Render the data as a numbered list with blank lines omitted, starting at the line containing "Identify the location of value-row: 793" and ending at the last line of the data, and include nothing else. Leave the pictures out of the answer.
----------------------------------------
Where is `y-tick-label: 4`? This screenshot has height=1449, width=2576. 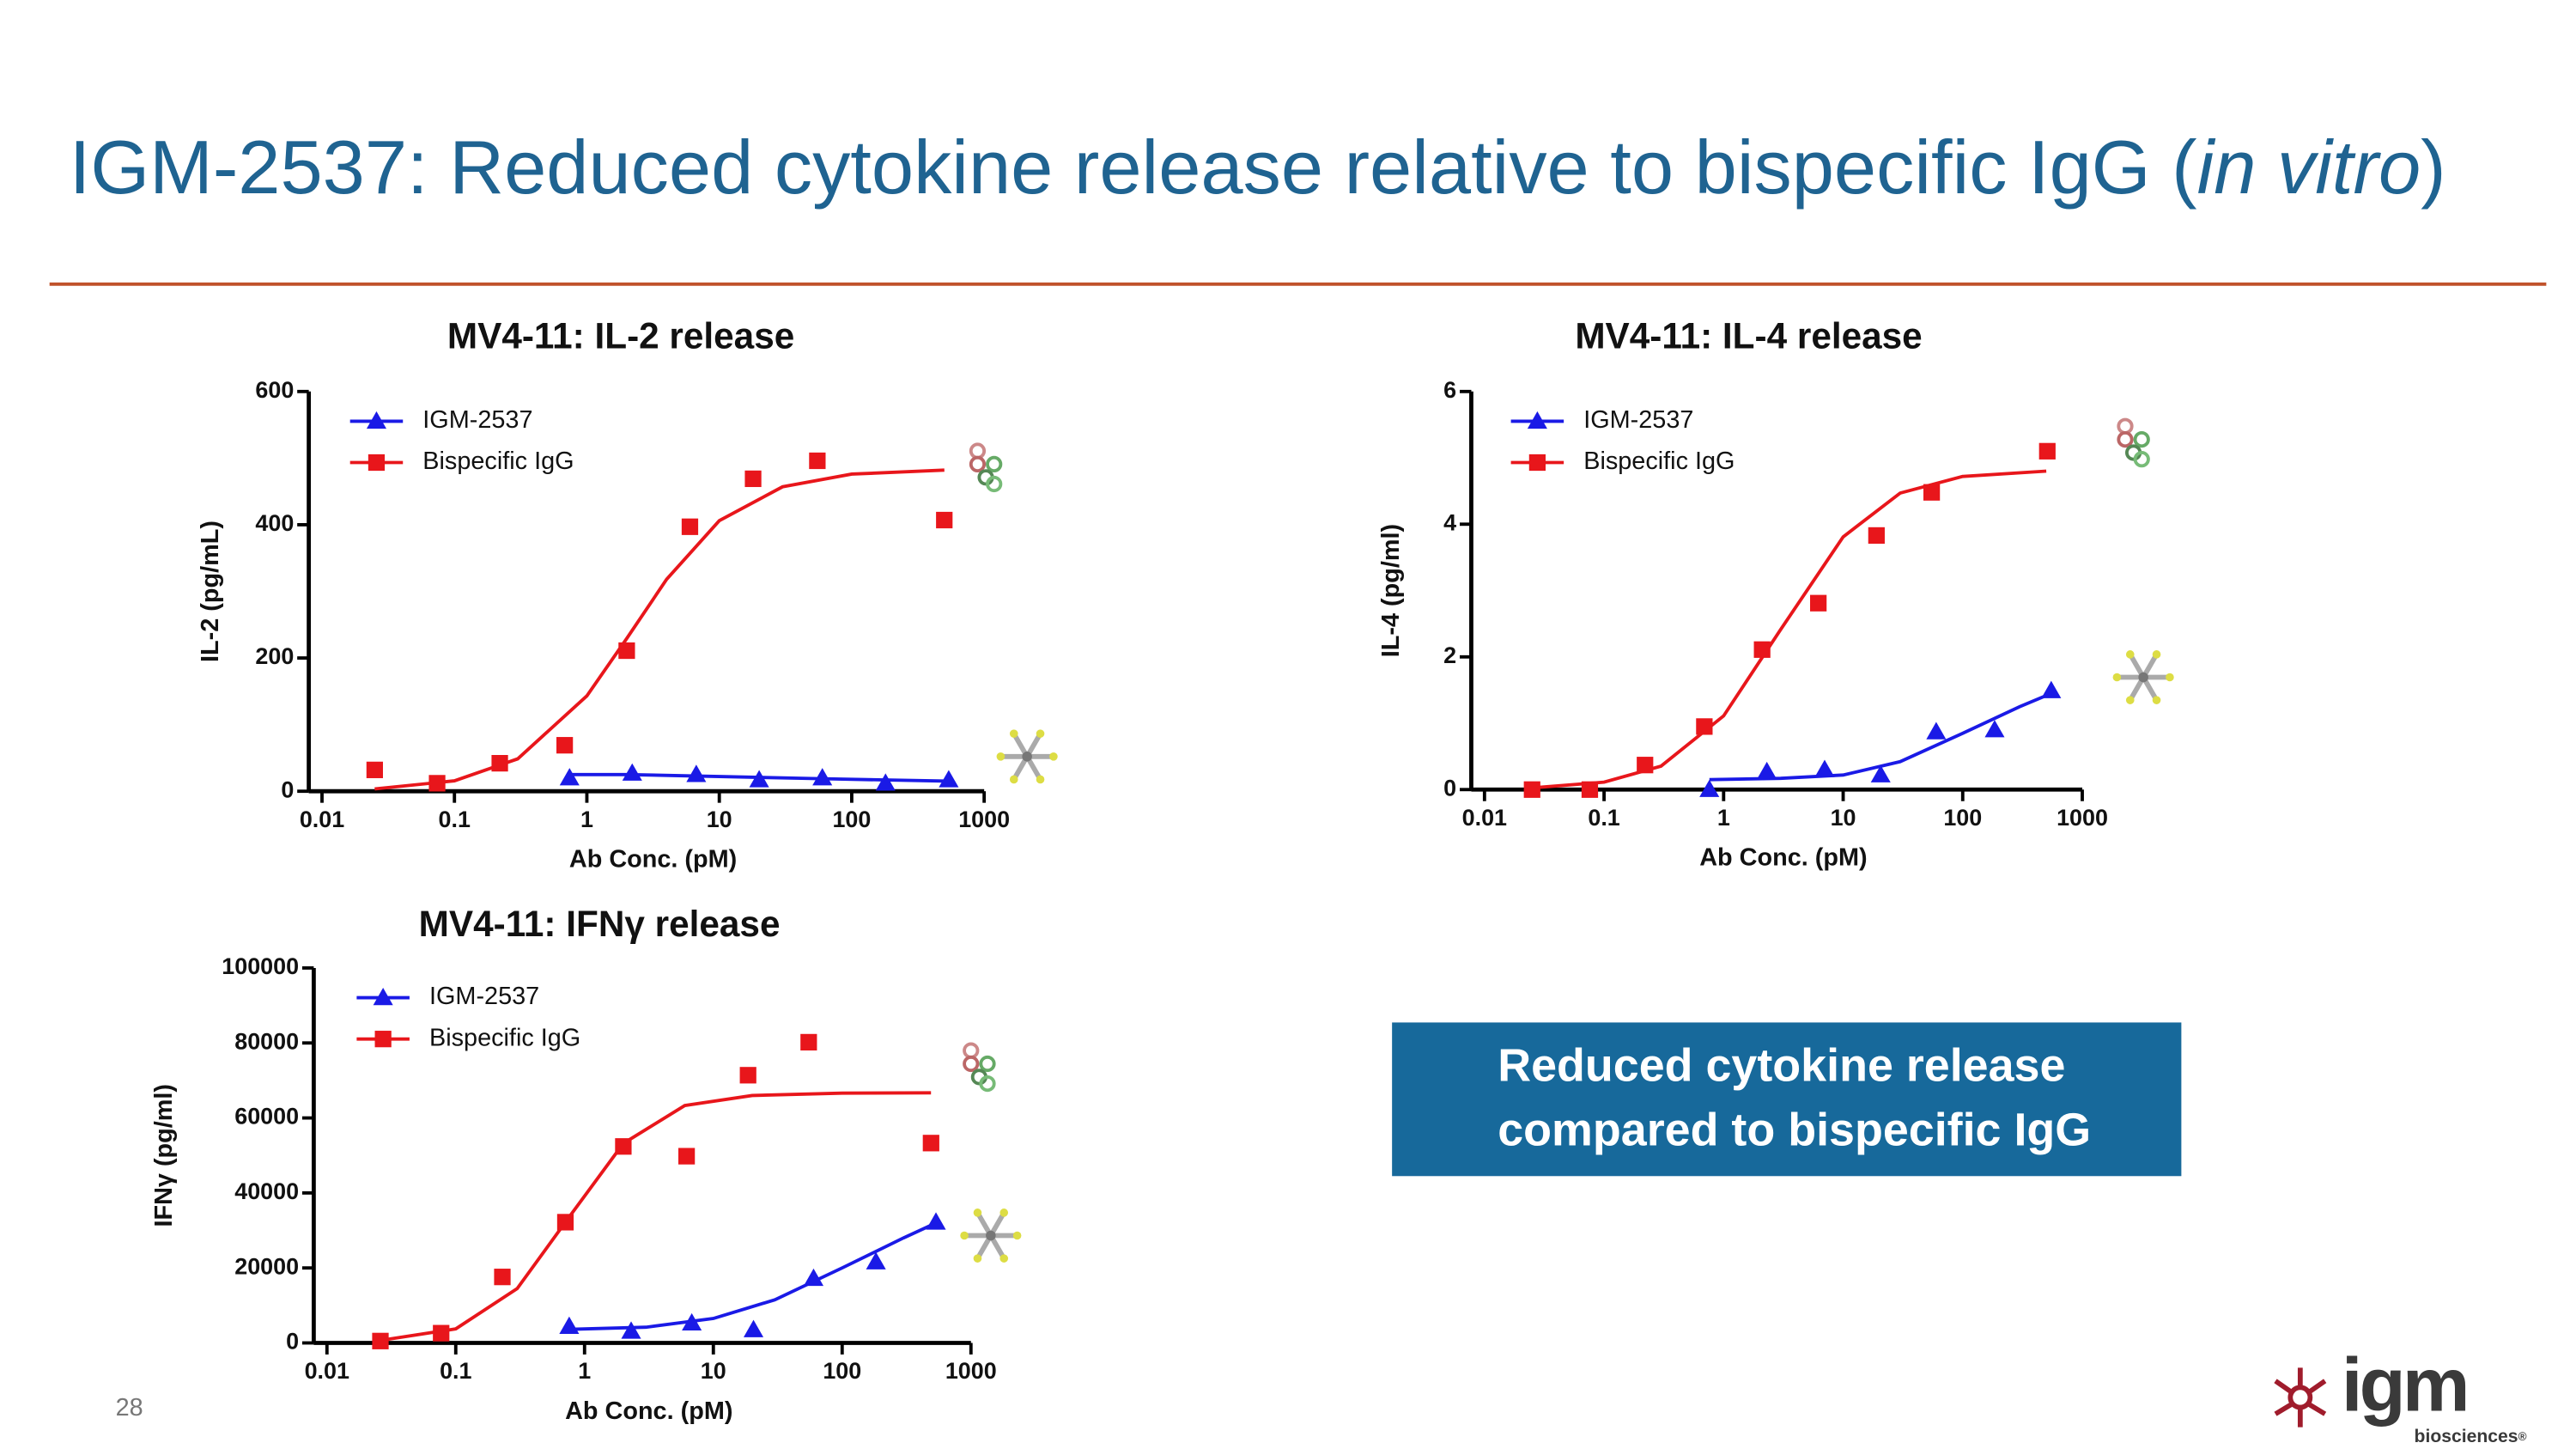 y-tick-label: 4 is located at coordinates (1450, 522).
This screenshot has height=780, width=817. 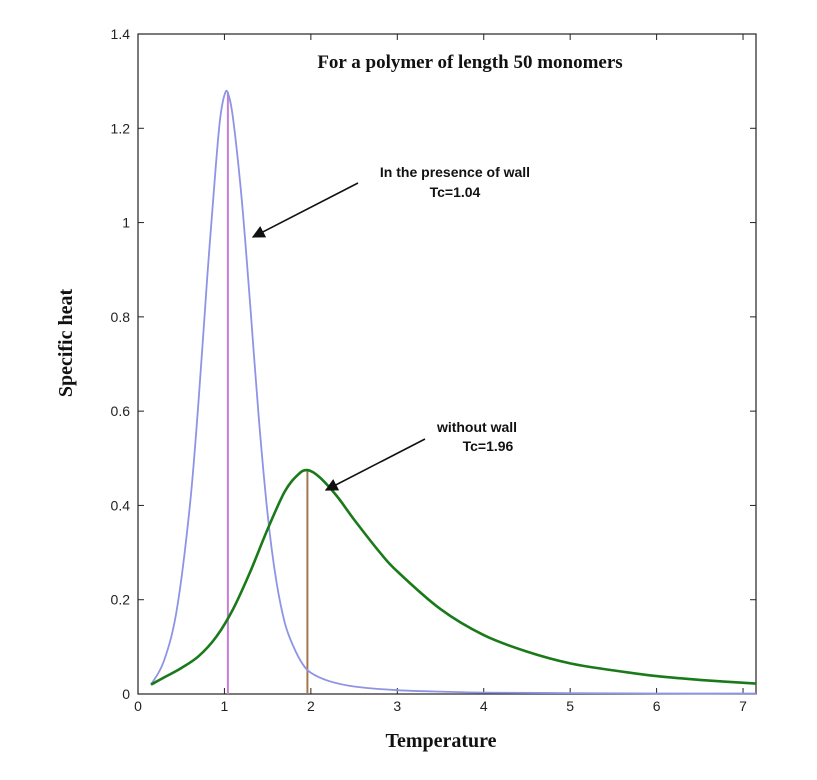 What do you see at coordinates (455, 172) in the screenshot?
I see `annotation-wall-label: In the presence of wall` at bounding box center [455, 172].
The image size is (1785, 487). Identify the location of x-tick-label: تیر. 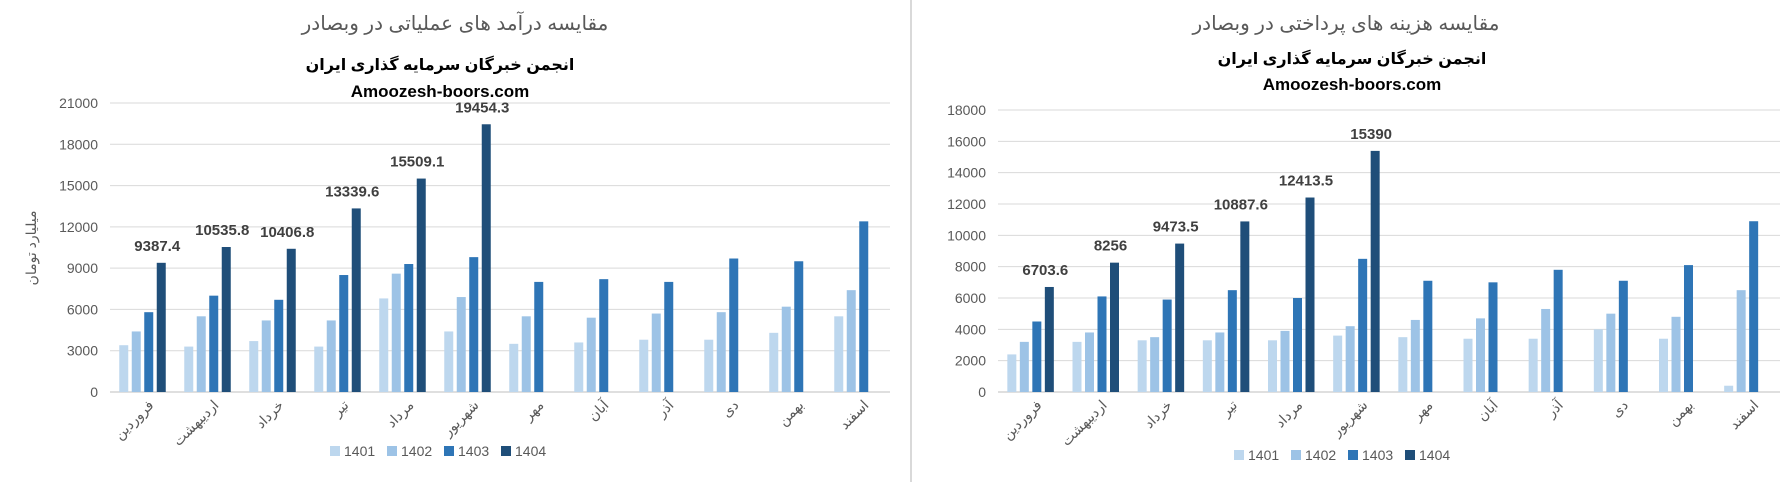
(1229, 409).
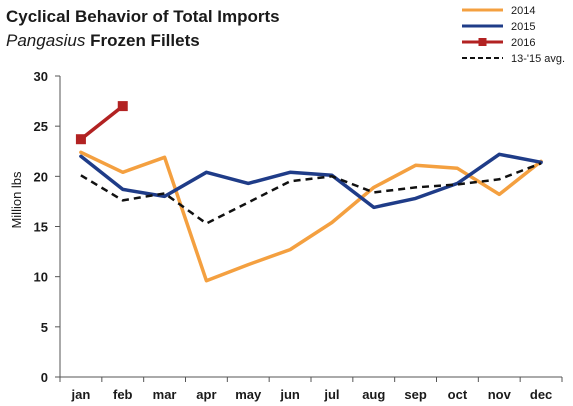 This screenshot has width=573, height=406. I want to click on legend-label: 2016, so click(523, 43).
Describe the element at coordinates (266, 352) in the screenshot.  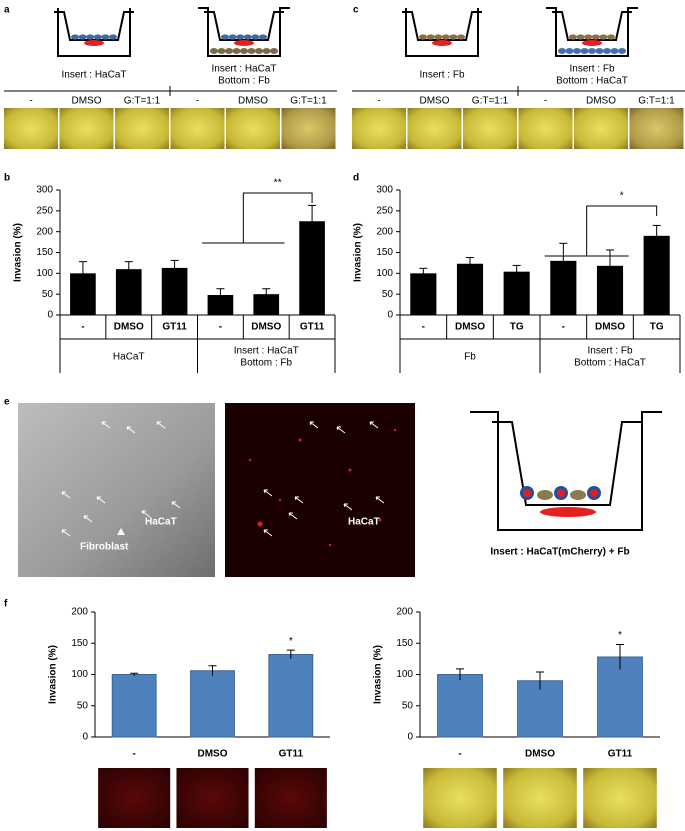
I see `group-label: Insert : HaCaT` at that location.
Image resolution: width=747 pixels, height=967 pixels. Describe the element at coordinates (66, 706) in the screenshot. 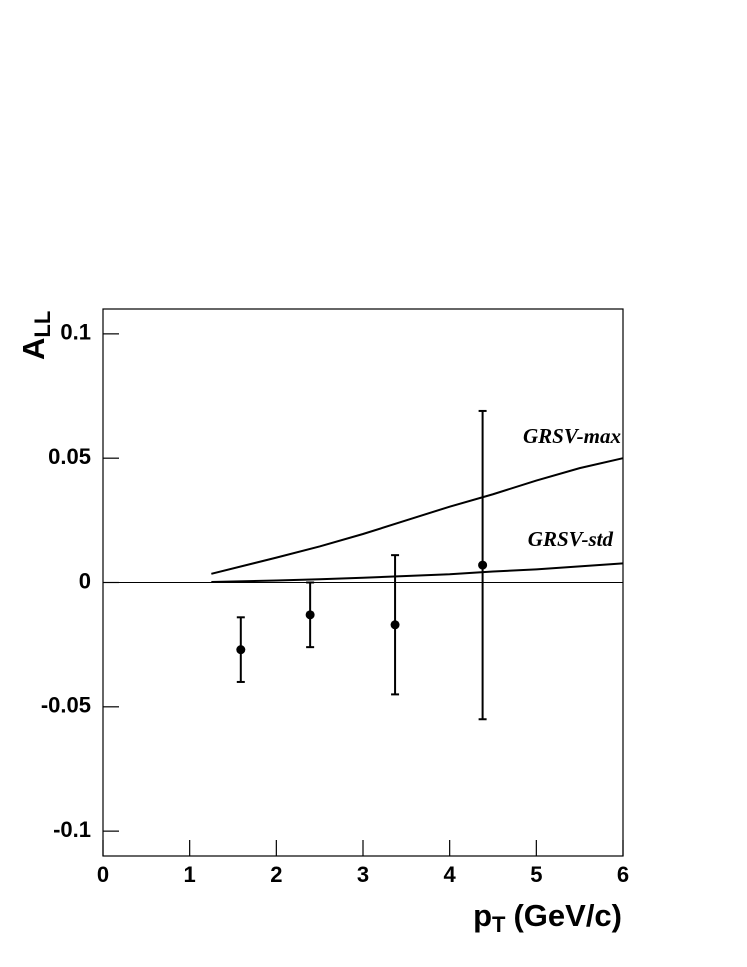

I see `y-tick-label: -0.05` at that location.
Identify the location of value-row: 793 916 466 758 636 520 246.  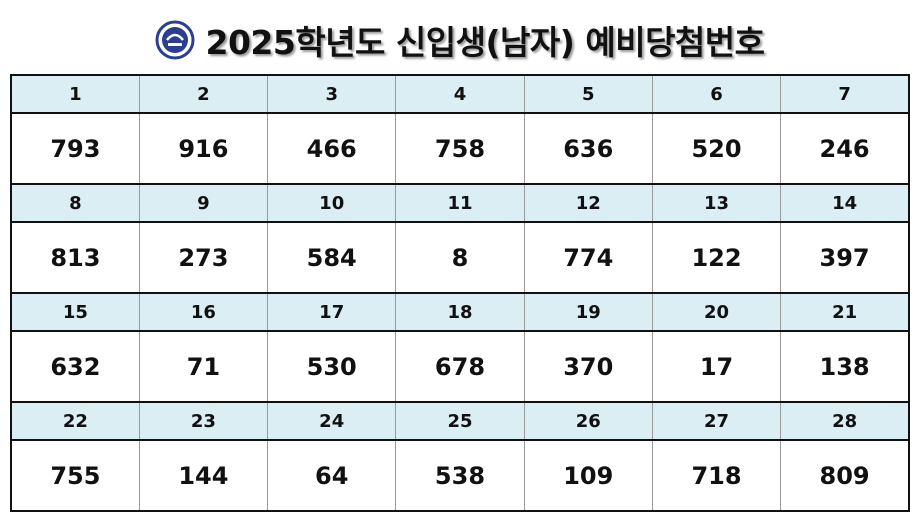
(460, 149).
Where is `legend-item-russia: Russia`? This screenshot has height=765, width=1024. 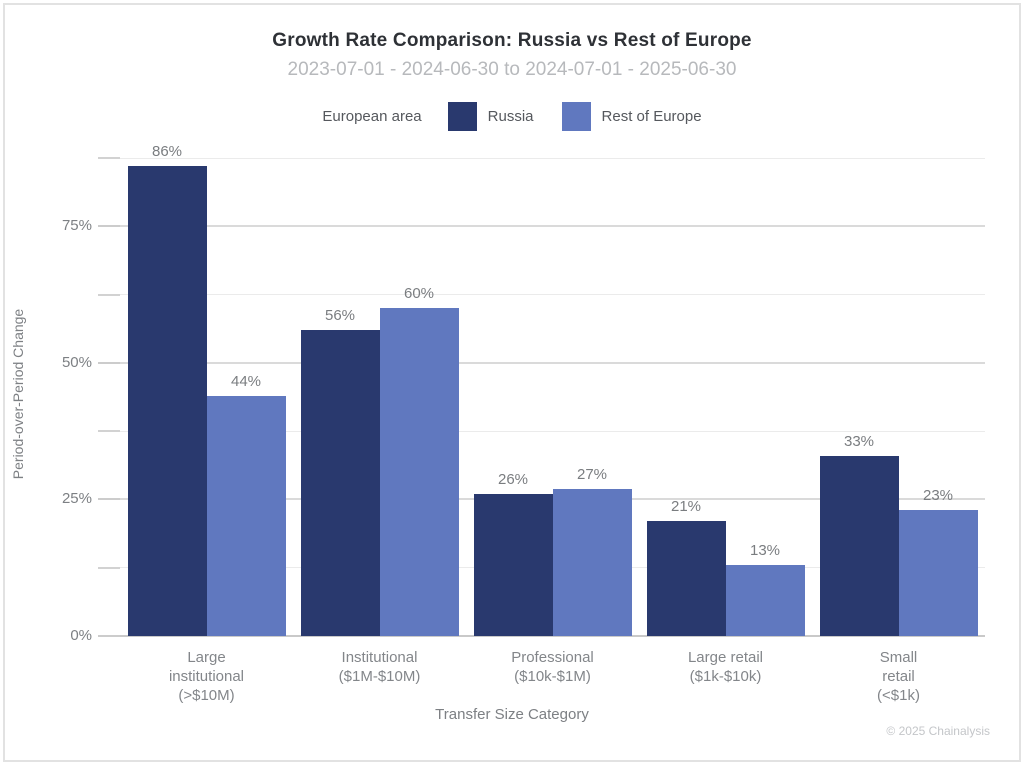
----------------------------------------
# [Answer space]
1. Identify the location of value-row: 793 916 466 758 636 520 246.  
2. (460, 149).
3. Where is `legend-item-russia: Russia`? This screenshot has height=765, width=1024. 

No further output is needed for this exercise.